Даже не описав тот круг, который все почтовые голуби делают перед тем, как выбрать нужное направление, ни секунды не колеблясь, устремилась напрямую домой, словно быстрая и точно нацеленная стрела. Пустыня и горы позади, море впереди, а за ней, несомый ветром, — Малыш. Невысокий парень в плаще с двумя дырами, в разрезанных штанах, и земля в его сбитых волосах. Тело в багровой корке засохшей крови, но глаза открыты и всё видят: вот голубка, а вон там, вдали, — полоска морского берега, а тут, внизу, деревня и сад, гора и ущелье. Серебрится оливковая роща, крестьянин медленно едет на осле по тропинке, спускаются, скользя по скалам, козы. Разбросанные камни в пересохшем ручье. Вчера еще по нему текла и бурлила дождевая вода, а сегодня лишь последние глазки луж посверкивают и гаснут на лету. Вот ручей Сорек, а вот Кастель, а вот и наша база в Кирьят-Анавим, вдруг разволновался Малыш. Вот коровник, столовая, палатки Пальмаха.

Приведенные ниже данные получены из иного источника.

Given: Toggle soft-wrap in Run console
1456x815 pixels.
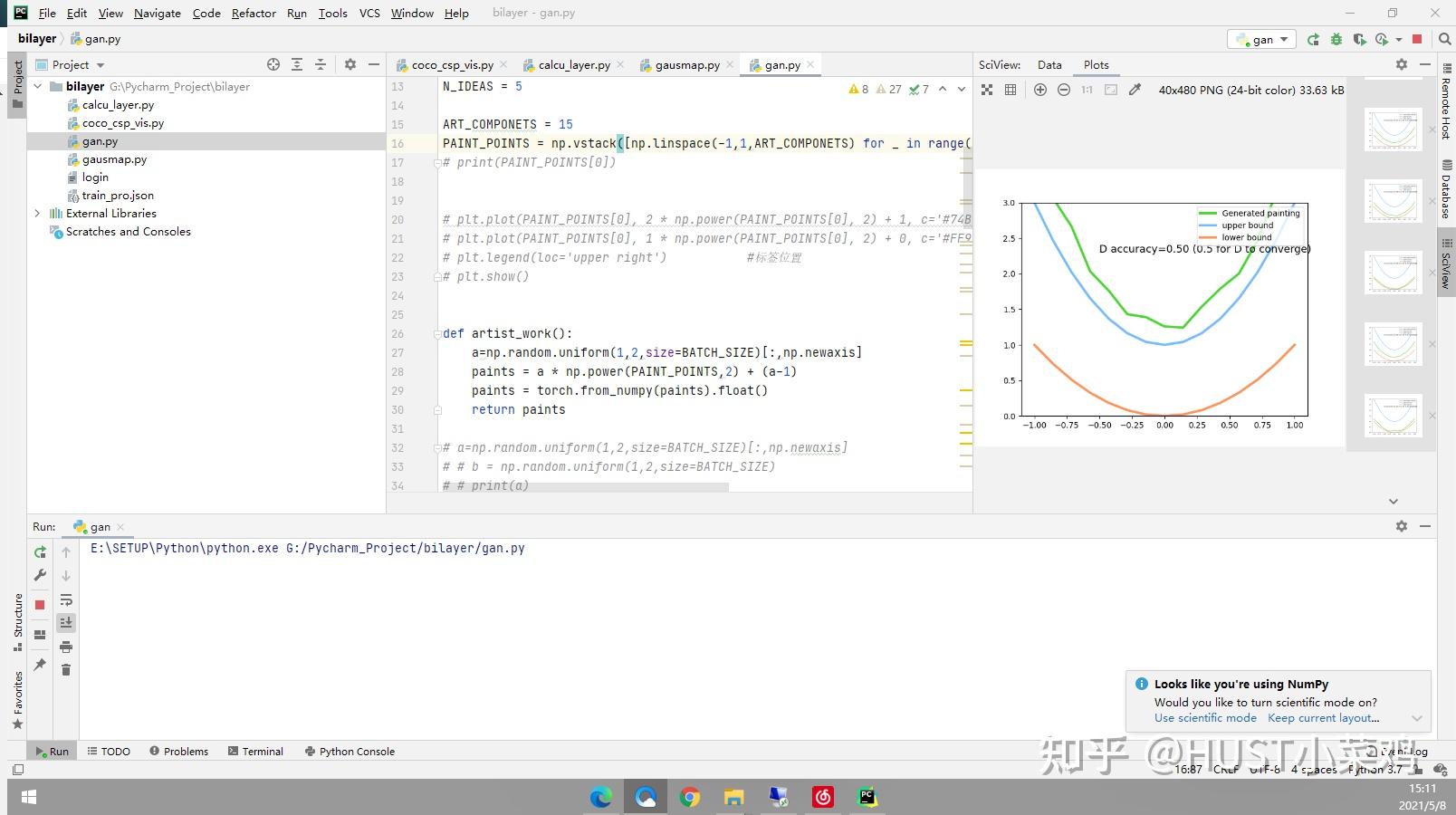Looking at the screenshot, I should [x=66, y=600].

Вот кладбище в вади. Двое его товарищей орудуют там киркой и мотыгой. Слабый звук металла, бьющего по камню, донесся до него, такой знакомый и ясный в прохладном воздухе. Он слышал, и видел, и знал: это его могилу они копают.
А вот и голубятня, которую он построил вместе со столяром, ворчливым и франтоватым. Вот сменивший его голубятник открывает дверцы, и его голуби возвращаются из утреннего полета. Белый флажок опущен, голубой уже поднят им навстречу. Малыша охватил страх, что голубка Девочки тоже спустится к нему. Но она даже не глянула вниз, не замедлила крыла. Продолжала лететь — всё дальше и дальше, в том единственном направлении, на которое указывает голубиный компас.
Домой. Крылья не перестают загребать воздух, глаза — проверять и узнавать, сердце — выталкивать и втягивать снова. Домой. Над извилистыми путями тех, кто не смеет идти прямо. Над следами тех, кто уже не способен взлететь. Над древними колумбариями, что давно покинуты былыми жильцами. Над трубами домов, и над голубятнями, и над трещинами в скалах — надо всем, что служило им убежищем. Над этой маленькой страной, чьи небеса голуби пересекают с быстротой молнии, а люди спотыкаются о ее камни, и падают на ее землю, и возвращаются в ее прах. Домой. Голубятня и девичье лоно уже ждут, и зовут, и сигналят, маленькие белые весла в пробирке подгоняют ее со спины.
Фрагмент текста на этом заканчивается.